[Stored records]
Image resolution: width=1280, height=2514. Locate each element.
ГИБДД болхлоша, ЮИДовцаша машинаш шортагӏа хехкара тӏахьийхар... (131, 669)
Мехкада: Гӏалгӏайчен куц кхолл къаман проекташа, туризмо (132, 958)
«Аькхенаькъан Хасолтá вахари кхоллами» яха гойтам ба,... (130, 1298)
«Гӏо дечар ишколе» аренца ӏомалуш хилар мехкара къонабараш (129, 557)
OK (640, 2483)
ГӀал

● What is needed: Each line from the one containing "Мехкада: Гӏалгӏайчен куц" to the final line above should be written out exactly; please omit the others.

● Output:
Мехкада: Гӏалгӏайчен куц кхолл къаман проекташа, туризмо (132, 958)
«Аькхенаькъан Хасолтá вахари кхоллами» яха гойтам ба,... (130, 1298)
«Гӏо дечар ишколе» аренца ӏомалуш хилар мехкара къонабараш (129, 557)
OK (640, 2483)
ГӀал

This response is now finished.